Вдруг она начинает улыбаться.
— Пятнадцатого? — спрашивает она.
— Да.
— И шестнадцатого вы, стало быть, будете в Мюнхене?
— Да. А семнадцатого мы едем назад. А что?
— Только что я сообщила тебе плохую новость, а теперь у меня для тебя хорошая. Шестнадцатого я буду в Мюнхене. Одна!
— Что?
— Один друг моего детства женится. Манфред — я хочу сказать, мой муж, — Терпеть его не может. Этот друг просил меня быть одним из его брачных свидетелей. Бракосочетание состоится в девять часов. И если Дахау рядом с Мюнхеном, то вы вернетесь туда где-то после обеда.
— Да.
— Ты приедешь ко мне… в гостиницу… У нас будет полдня… вечер… и ночь, целая ночь!
Я судорожно сглатываю. Я всегда так делаю, когда сильно волнуюсь.
— Через четыре дня, Оливер! В Мюнхене! В городе, где нас никто не знает! В городе, где нам нечего бояться! Без спешки! Масса времени!
— Да, — говорю я сдавленным голосом.
Она снова рядом со мной, обнимает меня, снова смотрит в глаза и шепчет:
— Я так рада…
— И я тоже.
Мы еще раз целуемся. Так же, как и до этого. Так же, как мы, наверно, будем целоваться всегда. Потому что это любовь.
Во время поцелуя, когда все вокруг начинает кружиться — стропила, подпирающие крышу, стенные проемы, хлам вокруг нас, все, все, все — я вдруг думаю: Верена и концлагерь Дахау. Концлагерь Дахау и Верена.
Чудное сочетание, не находите? Дурной вкус, не так ли? Жутковато, правда?
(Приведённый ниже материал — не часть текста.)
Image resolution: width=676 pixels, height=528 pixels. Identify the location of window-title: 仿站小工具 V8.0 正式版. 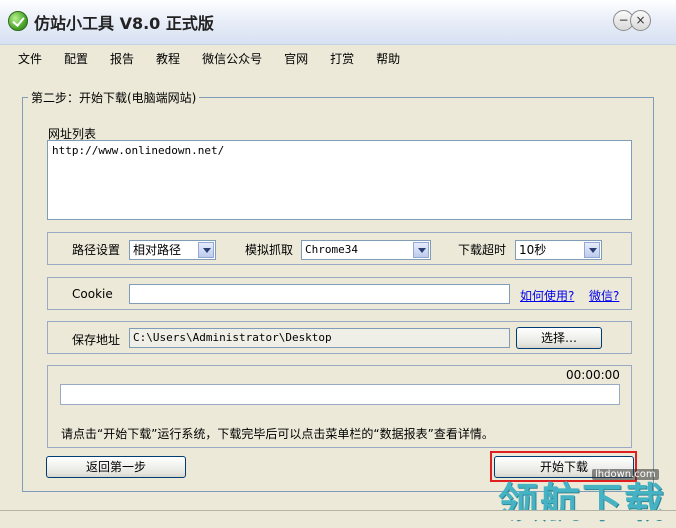
(124, 24).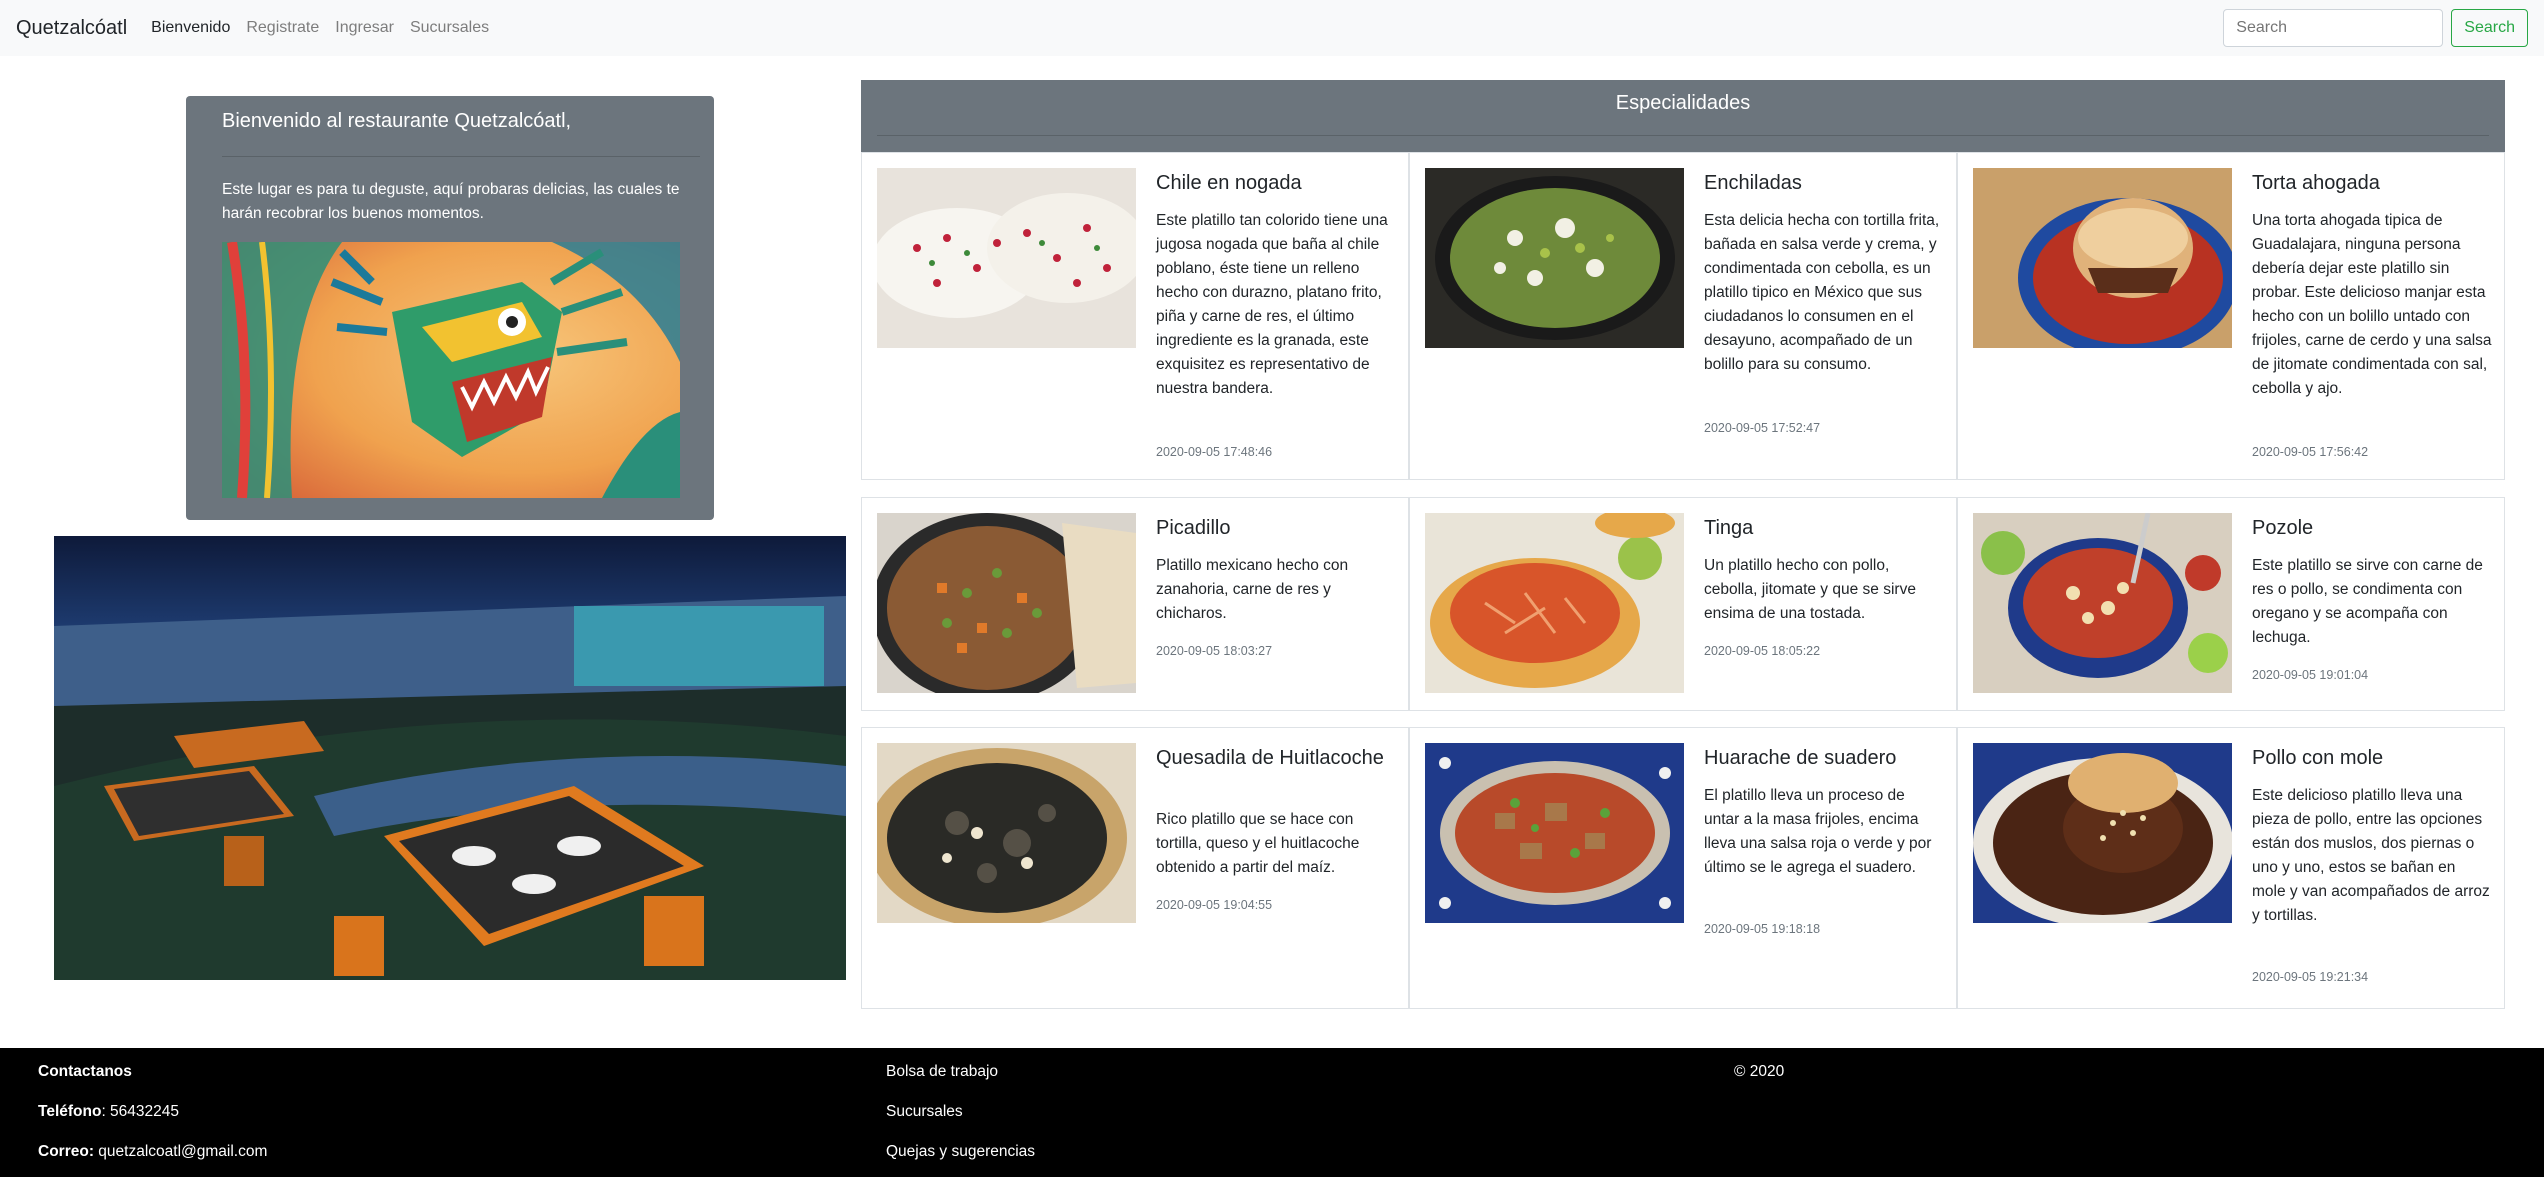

Я скажу вам, что это такое.
Это любовь в году одна тысяча девятьсот шестидесятом от Рождества Господня.
8
В следующие двадцать четыре часа я совершаю три роковые ошибки. Все три из них будут непоправимы. Каждая из них будет иметь свои последствия, тяжкие последствия. И я буду вести себя как последний идиот — я, который всегда мнил себя таким молодцом.
Но все по порядку.
Верена опять первой покидает башню. Я выжидаю пять минут и затем следую за ней. Выйдя из каменных руин и пройдя около ста шагов, встречаю идущего мне навстречу господина Лео, Верениного слугу, — маленького, сухопарого, высокомерного и самоуверенного. С ним боксер Ассад, которого он выгуливает. На этот раз Лео одет в серый потрепанный костюм и рубашку с сильно заношенным галстуком.
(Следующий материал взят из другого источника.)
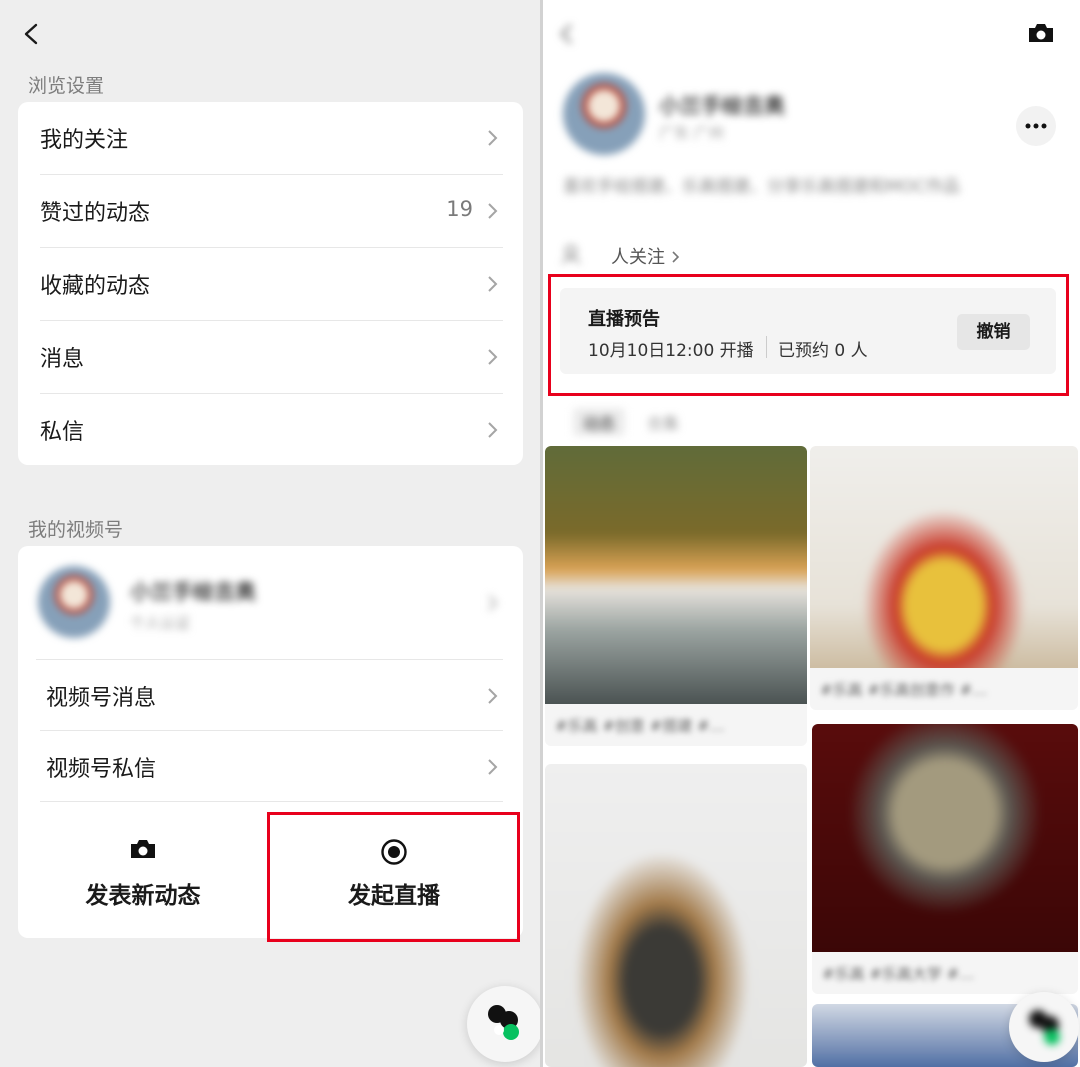 This screenshot has width=1080, height=1067. Describe the element at coordinates (76, 530) in the screenshot. I see `my-channel-title: 我的视频号` at that location.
— О, добрый день, господин Мансфельд!
Он преувеличенно низко кланяется.
— Добрый день.
— Наверное, осматривали старую башню?
— Да.
— Древняя постройка. — Сегодня у господина Лео грустный вид. Его лицо выглядит еще более длинным и гладким, губы — как две тонкие черточки. — Говорят, ее построили еще древние римляне.
— Да, мы это проходили в школе.
Он вздыхает.
— Почему вы вздыхаете, господин Лео? (А вдруг он видел Верену?).